Re: Running a simulation - expected outcome
by BrowserUk (Patriarch) on Sep 29, 2012 at 19:54 UTC
    Update: I don't know why my readmore tags didn't work for the code portions.

    They did 'work' -- if you look at Seekers of Perl Wisdom you'll see -- that they just didn't do what you (or I) intuitively want them to do, when looking at the node directly.

    That is the way readmores are designed to work, which is why I find spoilers more useful.

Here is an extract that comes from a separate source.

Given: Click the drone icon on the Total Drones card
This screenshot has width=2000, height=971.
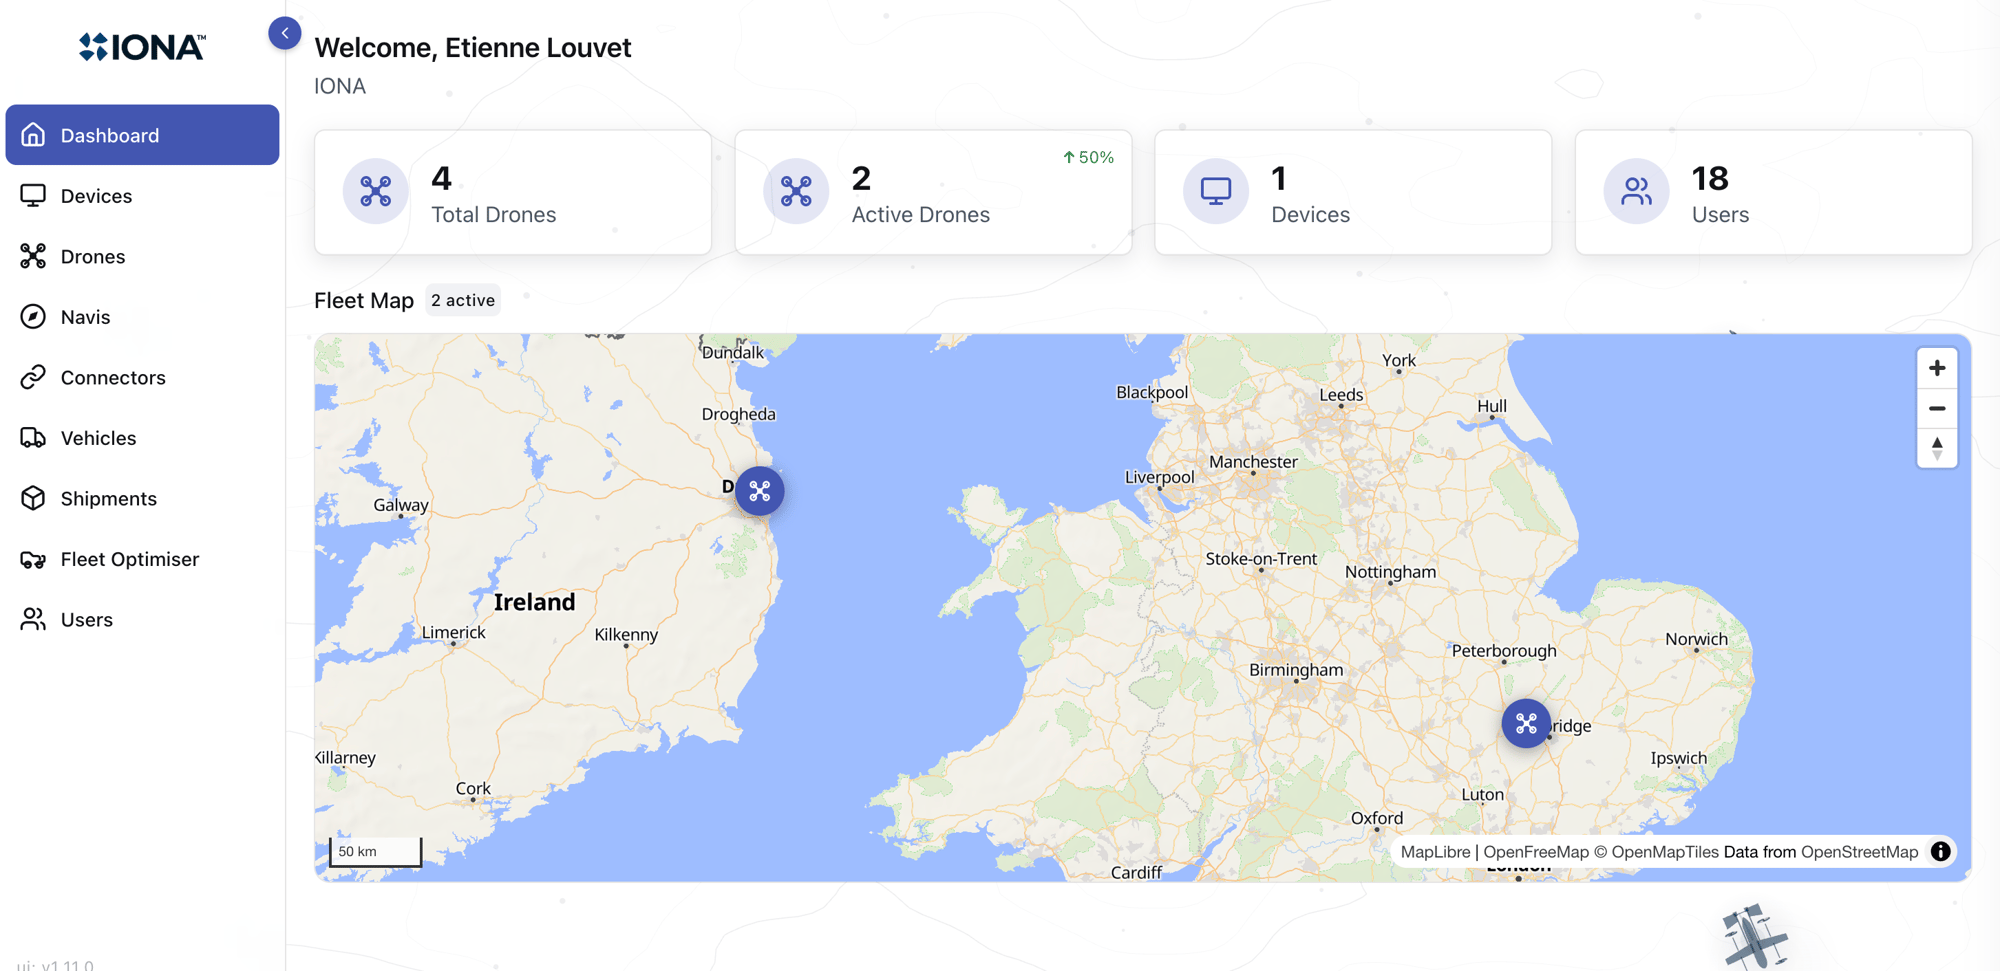Looking at the screenshot, I should point(375,191).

    With the rise and rise of 'Social' network sites: 'Computers are making people easier to use everyday'
    Examine what is said, not who speaks -- Silence betokens consent -- Love the truth but pardon error.
    "Science is about questioning the status quo. Questioning authority".
    In the absence of evidence, opinion is indistinguishable from prejudice.

    RIP Neil Armstrong

      Ok, I hadn't considered that as I was looking at the node directly, and not as a node on the Seekers of Perl Wisdom page.